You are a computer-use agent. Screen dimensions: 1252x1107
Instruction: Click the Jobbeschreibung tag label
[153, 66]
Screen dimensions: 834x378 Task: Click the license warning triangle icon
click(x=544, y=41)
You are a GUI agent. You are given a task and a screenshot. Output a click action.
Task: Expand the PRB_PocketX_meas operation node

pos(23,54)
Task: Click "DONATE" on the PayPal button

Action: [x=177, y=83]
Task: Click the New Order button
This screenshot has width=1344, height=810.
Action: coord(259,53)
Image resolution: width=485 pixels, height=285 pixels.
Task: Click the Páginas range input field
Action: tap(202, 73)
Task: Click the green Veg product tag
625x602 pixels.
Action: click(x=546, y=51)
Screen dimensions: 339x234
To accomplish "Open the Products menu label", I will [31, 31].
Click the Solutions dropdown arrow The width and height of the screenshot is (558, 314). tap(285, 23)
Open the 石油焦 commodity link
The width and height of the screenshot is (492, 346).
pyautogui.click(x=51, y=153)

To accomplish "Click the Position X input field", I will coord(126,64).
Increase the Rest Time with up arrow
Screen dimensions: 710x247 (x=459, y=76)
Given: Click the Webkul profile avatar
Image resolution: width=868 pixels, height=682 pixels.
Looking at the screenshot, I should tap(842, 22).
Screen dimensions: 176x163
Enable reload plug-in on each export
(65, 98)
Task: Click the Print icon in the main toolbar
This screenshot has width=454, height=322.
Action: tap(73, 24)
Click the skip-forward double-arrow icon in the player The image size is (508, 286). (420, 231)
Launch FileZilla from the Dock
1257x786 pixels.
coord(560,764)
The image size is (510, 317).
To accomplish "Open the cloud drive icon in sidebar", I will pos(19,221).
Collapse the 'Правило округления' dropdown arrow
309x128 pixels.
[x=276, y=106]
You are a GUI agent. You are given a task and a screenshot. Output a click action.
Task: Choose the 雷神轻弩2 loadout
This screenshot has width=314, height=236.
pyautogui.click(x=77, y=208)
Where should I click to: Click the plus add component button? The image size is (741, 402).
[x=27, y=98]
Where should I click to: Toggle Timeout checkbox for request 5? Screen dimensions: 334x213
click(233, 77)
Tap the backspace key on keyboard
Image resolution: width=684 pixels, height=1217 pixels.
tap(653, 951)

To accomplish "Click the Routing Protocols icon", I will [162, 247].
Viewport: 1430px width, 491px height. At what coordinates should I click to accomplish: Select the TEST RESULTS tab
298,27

* _THE TASK_
The answer should hold only the lines from the start of the records above through the line containing "Task: Click the New Order button", each set down exactly.

* _ANSWER AREA_
You are a computer-use agent. Screen dimensions: 1252x1107
Instruction: Click the Jobbeschreibung tag label
[153, 66]
Screen dimensions: 834x378 Task: Click the license warning triangle icon
click(x=544, y=41)
You are a GUI agent. You are given a task and a screenshot. Output a click action.
Task: Expand the PRB_PocketX_meas operation node

pos(23,54)
Task: Click "DONATE" on the PayPal button

Action: [x=177, y=83]
Task: Click the New Order button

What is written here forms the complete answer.